LAUSR

Pathogen transmission is a key process in epidemiology and its mathematical form plays a pivotal role when modeling pathogen spread. Much work has been devoted to the transmission function applied to a homogeneous population structure. However, between-group transmission functions, required when different groups are identified to account for a distinct epidemiological risk, are much less documented. The aim of this study is to detail the mathematical form of five between-group transmission functions and to assess its influence on predictions in epidemiological modeling. Simulations with a two-group model were carried out so as to generate prediction differences among between-group transmission functions for a large range of situations, defined by the within-group transmission pattern, the basic reproduction number, the proportion of the whole transmission due to between-group transmission and the ratio of population sizes. Pathogen spread simulations highlighted differences in prevalence among four transmission functions (frequency-dependent, density-dependent and functions representing either a temporary mixing or a proportion of visitors exposed to infectious individuals). The differences could be seen either in long-term or in transient simulated dynamics.
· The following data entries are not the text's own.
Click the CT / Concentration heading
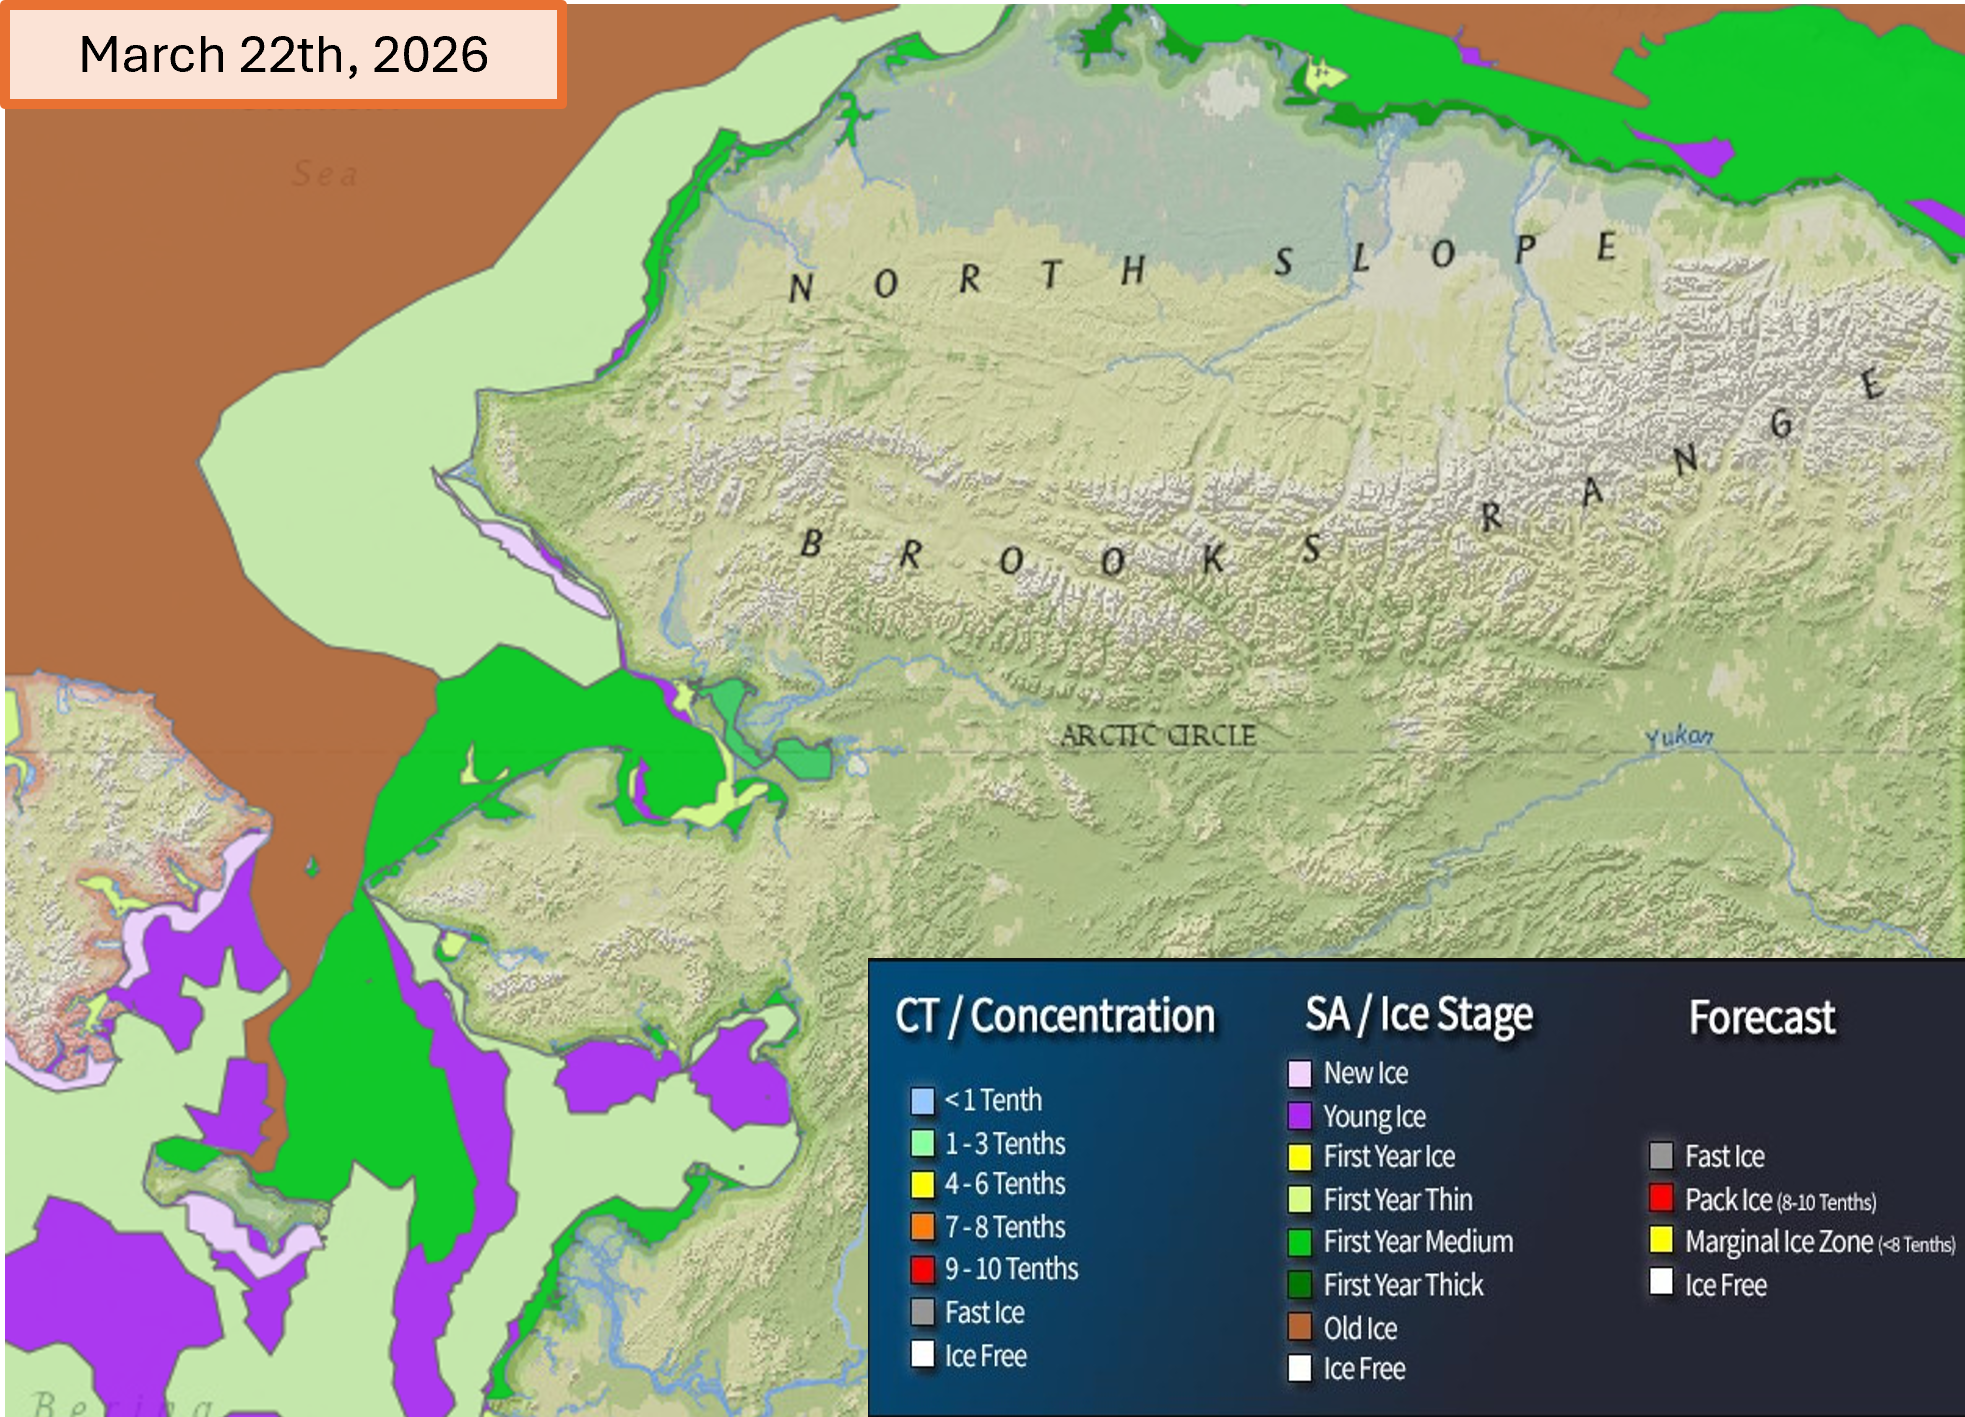The width and height of the screenshot is (1965, 1417). 1055,1017
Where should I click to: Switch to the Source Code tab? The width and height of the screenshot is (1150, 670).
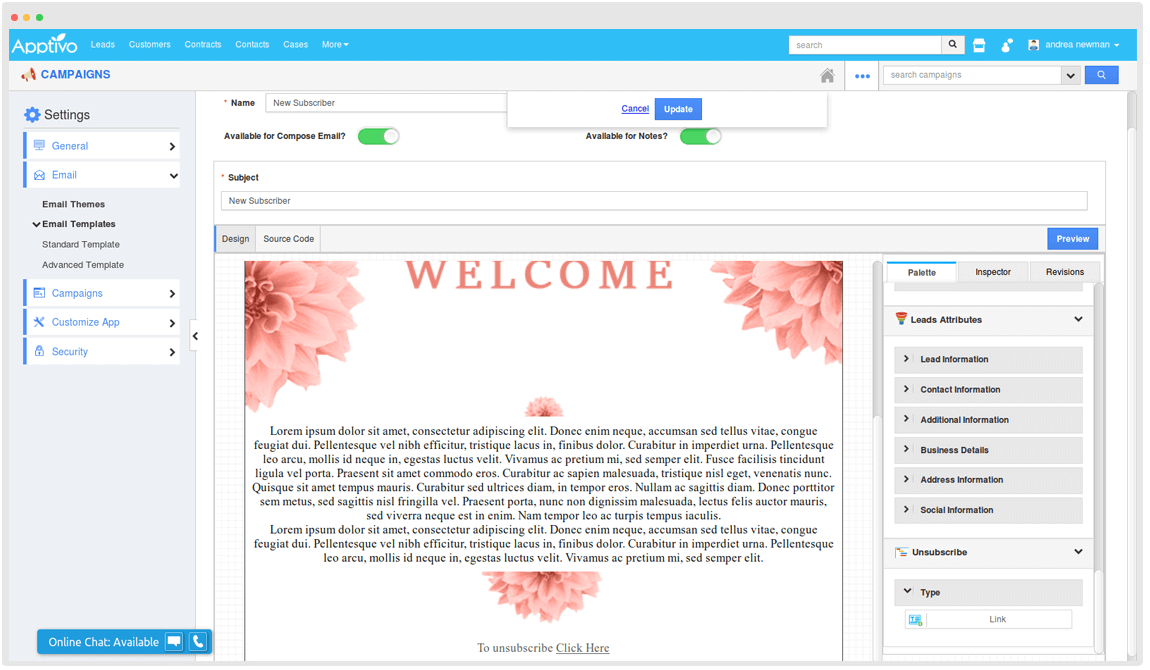288,239
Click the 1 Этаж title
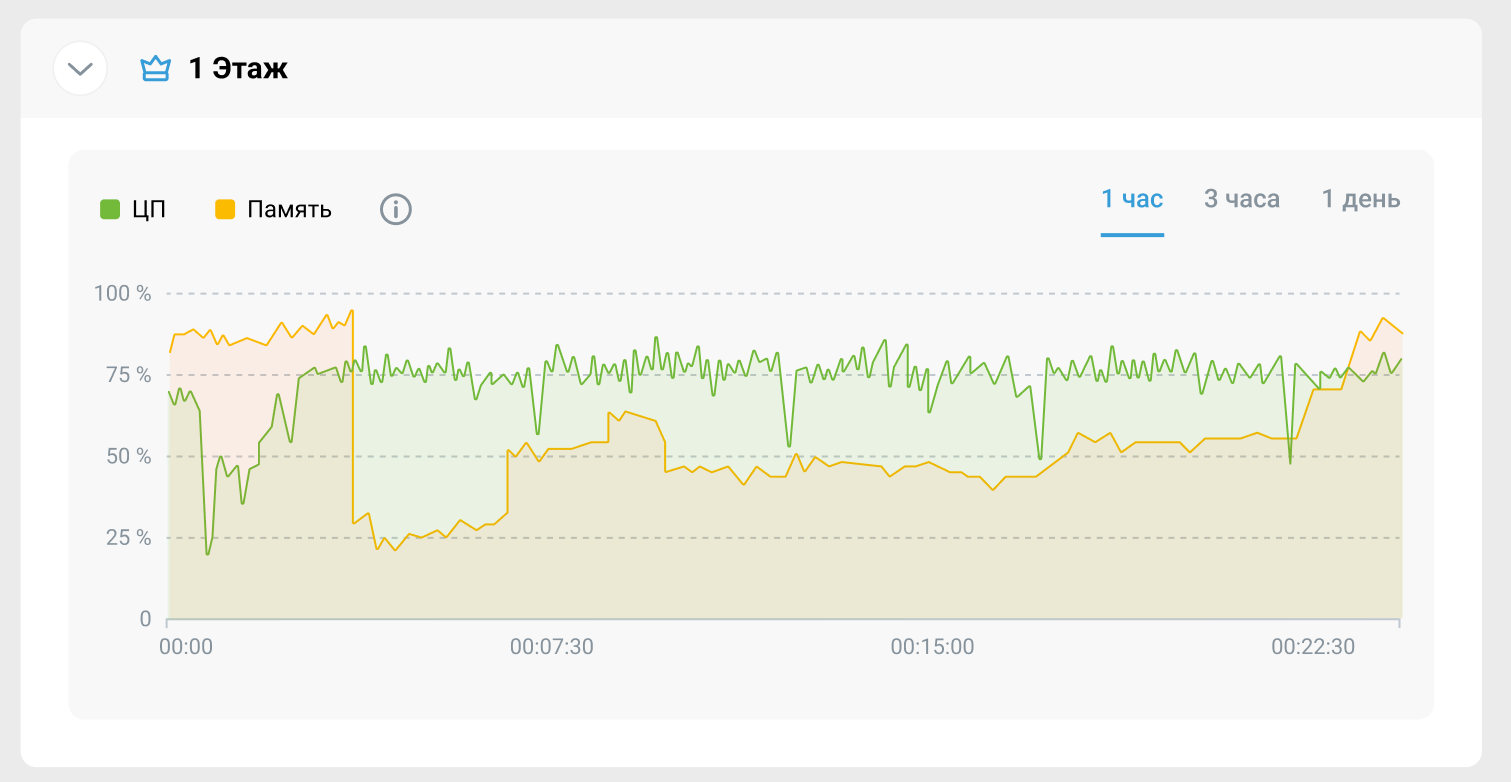 coord(238,69)
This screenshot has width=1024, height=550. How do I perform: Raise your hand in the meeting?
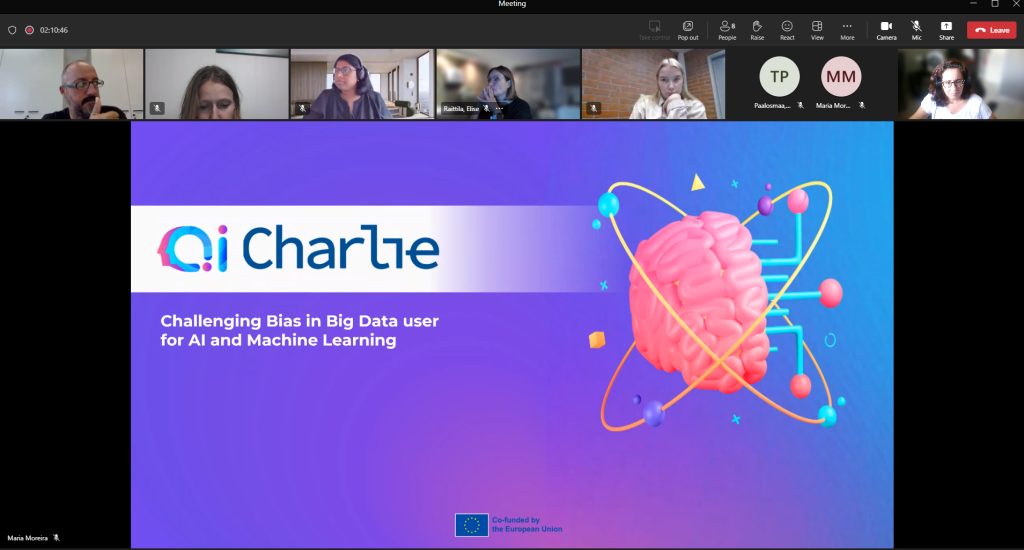click(x=757, y=28)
The fifth one, representing limited interactions at a gate, was shown to be equivalent to the density-dependent function in our parametrization when keeping constant group sizes. When considering population dynamics, particularly with increasing group sizes, this function and the density-dependent one were shown to behave opposite from each other and to differ from the other functions. This work highlights the need to carefully define the between-group transmission function when modeling pathogen spread in a heterogeneous structure. Our work brings insight into the biological grounds that could guide the choice of such a function.